To solve the problem of wind sway or vibration in the construction of the towers, chief engineer Leslie Robertson took a then unusual approach - instead of bracing the buildings corner-to-corner or using internal walls, the towers were essentially hollow steel tubes. Each tower thus contained 240 vertical steel columns called Vierendeel trusses around the outside of the building, which were bound to each other using ordinary steel trusses. In addition, 10,000 dampers were included in the structure. With a strong shell such as this, the internal floors could be simply light steel and concrete with internal walls not needed for structural integrity, creating a tower that for its size was extremely light. This method of construction also meant that the twin towers had the world's highest load-bearing walls. The exterior steel supports were spaced 22 inches (559 mm) apart, and narrow windows filled the gaps in between.

Of the 110 stories, eight were set aside for technical services (mechanical floors), in four two-floor areas evenly spread up the building. All the remaining floors were free for open-plan offices. Each tower had 350,000 m² (3.8 million ft²) of office space, ample room for companies to set up shop. Altogether the entire complex of seven buildings had 1.04 km² (11.2 million ft²) of space. During the 1990s some 500 companies, especially financial firms, had offices in the complex, including Morgan Stanley, Aon Corporation, Salomon Brothers, and the Port Authority itself.

The twin towers were also the first supertall buildings to use sky lobbies, spaces where commuters can switch from one local elevator to another.

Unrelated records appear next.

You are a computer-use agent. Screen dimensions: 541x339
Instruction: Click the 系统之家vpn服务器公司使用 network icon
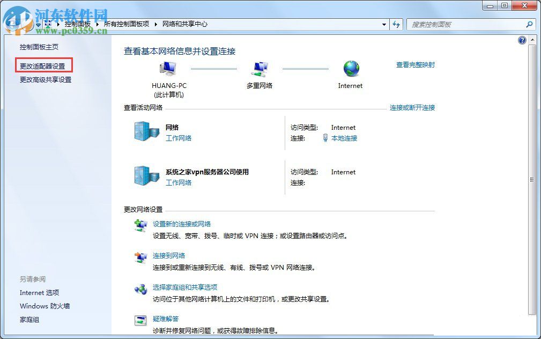click(145, 176)
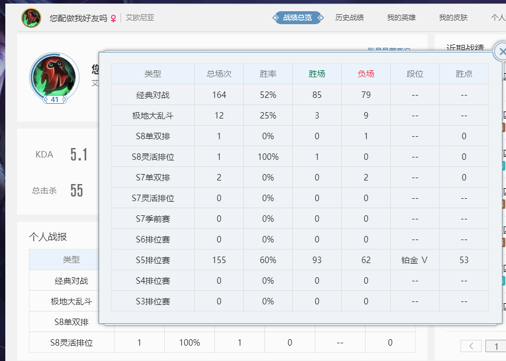Click the left pagination arrow at bottom right
This screenshot has height=361, width=506.
471,346
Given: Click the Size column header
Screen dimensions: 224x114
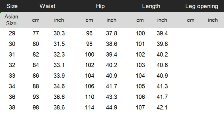Looking at the screenshot, I should tap(12, 6).
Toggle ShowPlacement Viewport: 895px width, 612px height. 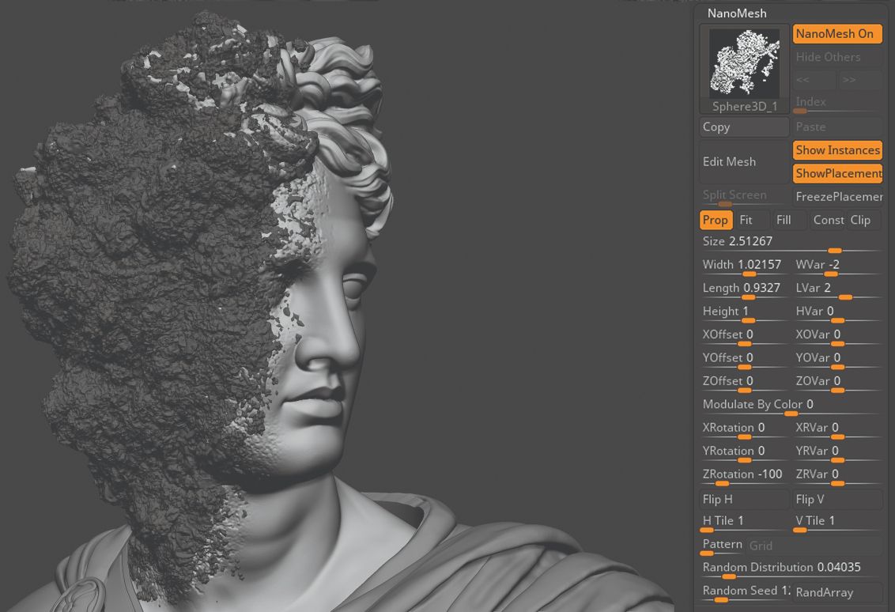(837, 173)
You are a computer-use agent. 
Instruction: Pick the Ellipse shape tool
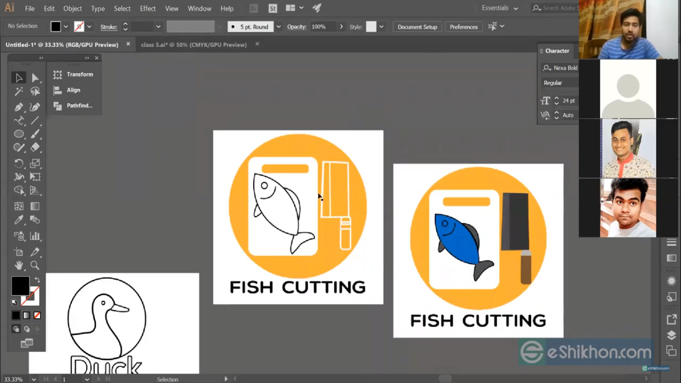(19, 134)
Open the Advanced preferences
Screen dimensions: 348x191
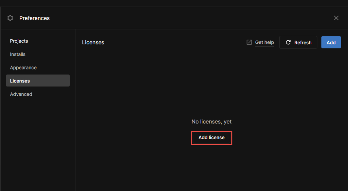pyautogui.click(x=21, y=94)
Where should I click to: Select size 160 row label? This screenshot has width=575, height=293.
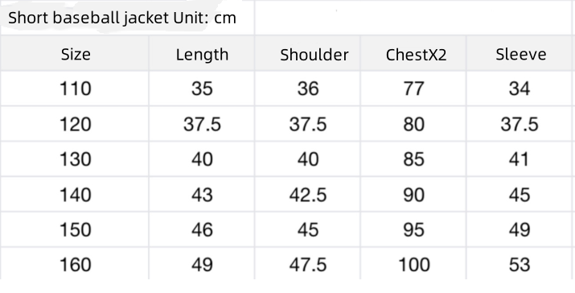pos(75,264)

Located on the 44th and 77th floors of each tower, those sky lobbies enabled the elevators (each tower had 104) to be used efficiently while taking up a minimum of valuable office space.

Five smaller buildings stood around the 16 acre (65,000 m²) block. One was the 22-floor Vista Hotel, later a Marriott Hotel, that was squeezed between the two towers. Three low-rise buildings in the same hollow tube design as the towers also stood around the plaza; they housed the US Customs Service and the US Commodities Exchange. In 1987, a 46-floor office building called 7 WTC was built north of the block. Under the block was a highly profitable underground shopping mall, which in turn led to various mass transit facilities, particularly the New York City subway system and the Port Authority's own PATH trains connecting Manhattan to Jersey City.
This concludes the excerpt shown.